銀行業態では「生成AIの登場で、窓口業務がなくなるのでは?」という意見もある。
上ノ山CDOは「(1)窓口業務に必要な人数が減るかもしれない、(2)窓口業務が進化するのかもしれない──の両軸で考える必要がある」と指摘する。
「AIコンシェルジュのようなサービスが広がっても、ヒトがいいというニーズは必ず残ると考えています。そのような中、今までの応対レベルを維持するだけでよいのか、“おもてなし”のような、人間ならではの価値をどう提供していくかは、まだ議論の最中です」
一方で、生成AIに代替される業務もある。その際企業として、AIによって仕事の一部を取って代わられた従業員と対話し、今後のキャリアについて話し合っていくべきだと上ノ山CDOは続ける。
日本では、人格と業務を混合して考える傾向があると指摘。業務効率化という観点ではポジティブな意見が多いが、自分の仕事が代替されること=人格否定という認識を生んでしまうことが多い。上ノ山CDOは「(生成AI活用に対する)受け止め方がぶつ切りになってしまっている」とし、人格と業務を分けて考えるべきだと話す。
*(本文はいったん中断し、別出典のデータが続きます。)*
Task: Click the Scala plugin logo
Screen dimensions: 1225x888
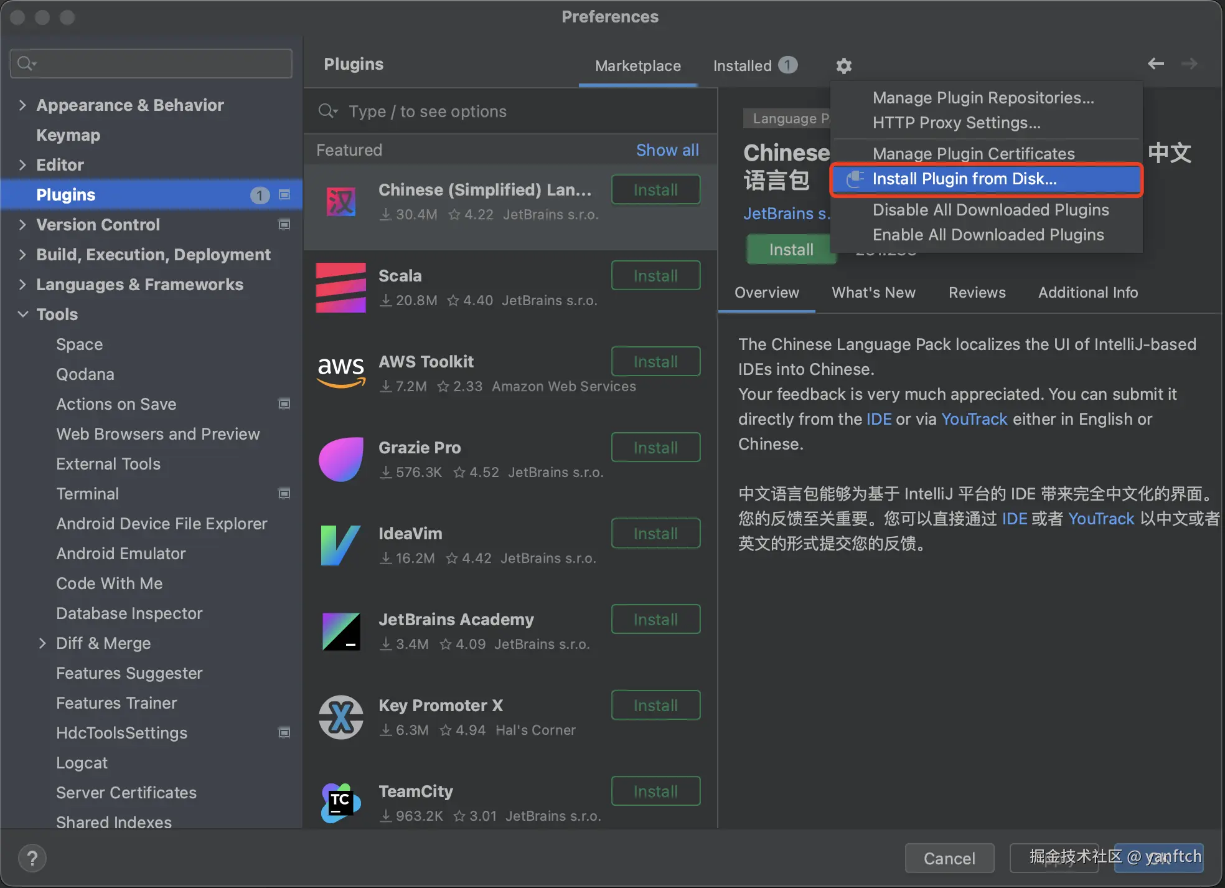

「『AIによって仕事が奪われる』というのは実際ありうることなので、人々はAIに恐怖を感じたり、『あなたじゃなくてもいいよね』と言われているような気持ちになってしまったりするものです。企業は、『あなたにしかできない仕事があるよね』と、視点を切り替えていかなければいけません。社員一人一人に自己効力感を高めてもらい、マインドを変えてもらう必要がある──AIを考えることと人を考えることは、表裏一体なのです」
重要なのは社員のマインドセットを変えること。従業員の気持ちが追い付いていない状況では、生成AI活用でビジネスを変えることはできないという考えだ。
「自分だからできること、自分にしかない価値──それは個性を生かせるおもてなしのようなものだと思います。自分らしさを追求した先にどのような業務があるのか、従業員一人一人と考えていく。それが、今当社が進めていることです」
今後同社は、2つの視点で人材育成を強化していく。「ベーシック人材による現場業務での生成AI活用の促進」と「ハイレベルな専門人材の育成・獲得」だ。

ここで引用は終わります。